Supplied entries:
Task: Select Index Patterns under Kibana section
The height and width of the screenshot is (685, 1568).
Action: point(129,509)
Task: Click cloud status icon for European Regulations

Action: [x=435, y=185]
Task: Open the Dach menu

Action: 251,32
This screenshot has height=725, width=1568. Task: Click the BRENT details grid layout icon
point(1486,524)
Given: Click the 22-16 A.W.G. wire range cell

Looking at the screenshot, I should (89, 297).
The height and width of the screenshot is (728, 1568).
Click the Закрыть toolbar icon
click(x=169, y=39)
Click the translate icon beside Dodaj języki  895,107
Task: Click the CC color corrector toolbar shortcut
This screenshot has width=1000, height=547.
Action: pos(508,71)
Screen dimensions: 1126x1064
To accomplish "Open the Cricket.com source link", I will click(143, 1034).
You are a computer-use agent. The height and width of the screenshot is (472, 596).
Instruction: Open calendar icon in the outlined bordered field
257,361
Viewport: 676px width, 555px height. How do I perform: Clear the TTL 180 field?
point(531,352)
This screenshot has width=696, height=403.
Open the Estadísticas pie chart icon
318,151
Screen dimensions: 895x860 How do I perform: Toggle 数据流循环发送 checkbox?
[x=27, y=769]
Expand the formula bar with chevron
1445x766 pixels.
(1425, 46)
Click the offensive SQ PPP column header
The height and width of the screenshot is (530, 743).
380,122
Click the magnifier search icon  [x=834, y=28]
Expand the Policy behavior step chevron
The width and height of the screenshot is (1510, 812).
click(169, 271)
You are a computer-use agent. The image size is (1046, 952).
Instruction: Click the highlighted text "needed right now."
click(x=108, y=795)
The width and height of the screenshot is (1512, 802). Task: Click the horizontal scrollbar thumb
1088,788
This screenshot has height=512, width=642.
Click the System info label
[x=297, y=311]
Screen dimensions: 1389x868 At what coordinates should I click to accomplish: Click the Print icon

Task goal: For the word "agent", return every line of the records that holds it.

Task response:
You are a computer-use agent. The height and width of the screenshot is (472, 596).
You are a computer-use agent. The image size is (1046, 952).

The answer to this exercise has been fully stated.